By applying for preapproval with multiple lenders, you can compare and contrast terms to find the best deal. A preapproval letter also shows the seller you’re serious about buying a home, which can give you a leg up in the buying process.
What is a mortgage preapproval?
Mortgage preapproval is an early step in the homebuying process. You’ll apply for preapproval when you’re shopping for homes and expect to buy within two or three months. When a lender preapproves you for a mortgage, it’s saying it would like to work with you.
In a preapproval, the lender tells you which types of loans you may be eligible to take out, how much you may be approved to borrow, and what your rate could be. Once you’ve been preapproved, your rate is typically locked in for 60 or 90 days.
You’ll need to have certain documentation on hand when you either speak with a lender face-to-face or apply online.

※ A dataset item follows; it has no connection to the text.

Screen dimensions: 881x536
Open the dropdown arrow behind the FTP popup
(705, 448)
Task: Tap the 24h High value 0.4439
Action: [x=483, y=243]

9 things you need to be preapproved for a mortgage
Have an official form of identification on hand, like a driver’s license or passport.
You’ll also need to provide your Social Security number. Simply telling the lender your number isn’t enough. You should either show your Social Security card or a document that includes your number in full, like a tax form.
2. Proof of residence
Bring an official document that shows your present address. This can’t just be an envelope addressed to you from a friend or family member. It needs to be a legal document, such as a utility bill or bank statement.
3. Employment information
Bring pay stubs from your current job. The lender might call your boss to verify employment and salary, so have contact information on hand.
If you’re self-employed, then you have to show more employment documentation. Bring profit and loss statements, tax returns, and 1099s for the last two years.
4. Proof of income
Along with your current employment and income level, a lender wants to look at information from the past couple years. Gather W-2 forms and tax returns from the past two years.
Don’t forget documentation for any income other than your salary. This could include an annual bonus or income from a real estate property you rent to tenants, for example.
5. Proof of assets
You’ll need documentation for all your investment accounts, including an IRA, brokerage account, or employer-sponsored retirement account like a 401(k).
You should also bring bank statements from all your bank accounts including savings, checking, CDs, or money market accounts.